- **DATASET**
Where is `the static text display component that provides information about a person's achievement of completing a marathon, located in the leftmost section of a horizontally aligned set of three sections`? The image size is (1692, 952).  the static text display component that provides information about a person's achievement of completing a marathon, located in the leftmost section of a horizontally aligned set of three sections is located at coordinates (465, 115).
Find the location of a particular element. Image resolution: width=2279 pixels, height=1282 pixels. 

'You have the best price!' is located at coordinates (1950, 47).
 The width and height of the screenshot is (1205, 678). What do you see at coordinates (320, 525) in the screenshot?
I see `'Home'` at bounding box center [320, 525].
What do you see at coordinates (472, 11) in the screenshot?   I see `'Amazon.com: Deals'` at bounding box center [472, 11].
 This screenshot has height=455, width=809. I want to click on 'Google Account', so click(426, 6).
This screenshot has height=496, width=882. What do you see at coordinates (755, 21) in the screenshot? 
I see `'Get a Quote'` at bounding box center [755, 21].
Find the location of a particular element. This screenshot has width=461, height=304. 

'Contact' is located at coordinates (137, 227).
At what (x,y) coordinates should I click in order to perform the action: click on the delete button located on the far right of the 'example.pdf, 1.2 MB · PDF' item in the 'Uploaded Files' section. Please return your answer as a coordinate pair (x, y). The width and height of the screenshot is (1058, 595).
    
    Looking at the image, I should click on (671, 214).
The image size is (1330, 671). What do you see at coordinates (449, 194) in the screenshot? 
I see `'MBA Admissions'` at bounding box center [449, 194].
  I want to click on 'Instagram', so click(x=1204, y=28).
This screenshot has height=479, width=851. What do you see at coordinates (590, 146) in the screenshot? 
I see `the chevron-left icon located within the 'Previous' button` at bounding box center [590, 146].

- **WHAT IS ASKED**
Locate each line in the records above that contains the string "size", and copy those lines out in full.

- **REPLY**
Where is `the static text display component that provides information about a person's achievement of completing a marathon, located in the leftmost section of a horizontally aligned set of three sections`? The image size is (1692, 952).  the static text display component that provides information about a person's achievement of completing a marathon, located in the leftmost section of a horizontally aligned set of three sections is located at coordinates (465, 115).
The image size is (1330, 671). What do you see at coordinates (449, 194) in the screenshot? 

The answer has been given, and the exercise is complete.